My mum decided one day while shopping to buy expensive sainsbury's smoked salmon - as it didn't hurt any of them, I can only assume it's ok now and again as a treat. Now, if I ever fancy to treat them to it again, they'll expect the best


----------



## Emster (Dec 9, 2007)

Thanks for the answers  

I thought it would be okay as I've read a few posts about people giving their rats fish or oysters etc, but just wanted to make sure.


----------



## crapola (Feb 12, 2007)

i've given my rats tuna, prawns, oysters and mussels, and they love them all.







edited because i forgot the prawns!!


----------



## spoongirl (Dec 19, 2007)

Just a thought..albacore varieties tend to have higher mercury contents than the canned light.
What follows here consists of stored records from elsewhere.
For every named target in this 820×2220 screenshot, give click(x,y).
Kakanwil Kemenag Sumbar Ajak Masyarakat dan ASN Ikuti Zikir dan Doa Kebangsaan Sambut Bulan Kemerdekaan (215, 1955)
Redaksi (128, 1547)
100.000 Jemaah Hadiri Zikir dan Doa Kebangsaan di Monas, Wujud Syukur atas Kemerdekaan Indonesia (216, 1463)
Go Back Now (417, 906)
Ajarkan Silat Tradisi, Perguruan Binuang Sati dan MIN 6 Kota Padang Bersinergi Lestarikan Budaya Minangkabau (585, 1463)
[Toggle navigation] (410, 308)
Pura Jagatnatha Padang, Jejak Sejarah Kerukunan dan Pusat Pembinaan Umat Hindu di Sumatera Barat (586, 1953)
Personally I would just skip feeding them tuna altogether due to the mercury contamination...but that's just me


----------



## OnlyOno (Apr 4, 2007)

i agree with spoongirl -- pregnant women are warned away from any seafood as there is *just* enough mercury in seafood to scare doctors about baby development. i'd say that's scary enough for me to not feed it to my tiny energetic rodents. i honestly think that it's said that you have to eat fish like 2-3 weekly for mercury levels to become a problem, but considering how tiny my rats are, and how much shorter their lives are anyway, i personally wouldn't take the chance.


----------



## Emster (Dec 9, 2007)

I haven't tried them with the tuna or salmon as of yet.

I have gave them a tiny piece of fresh, cooked smoked haddock and they seemed to like it...Well they gobbled it down quick enough.
Although this will be a very rare treat as it's not often that we eat fish.


----------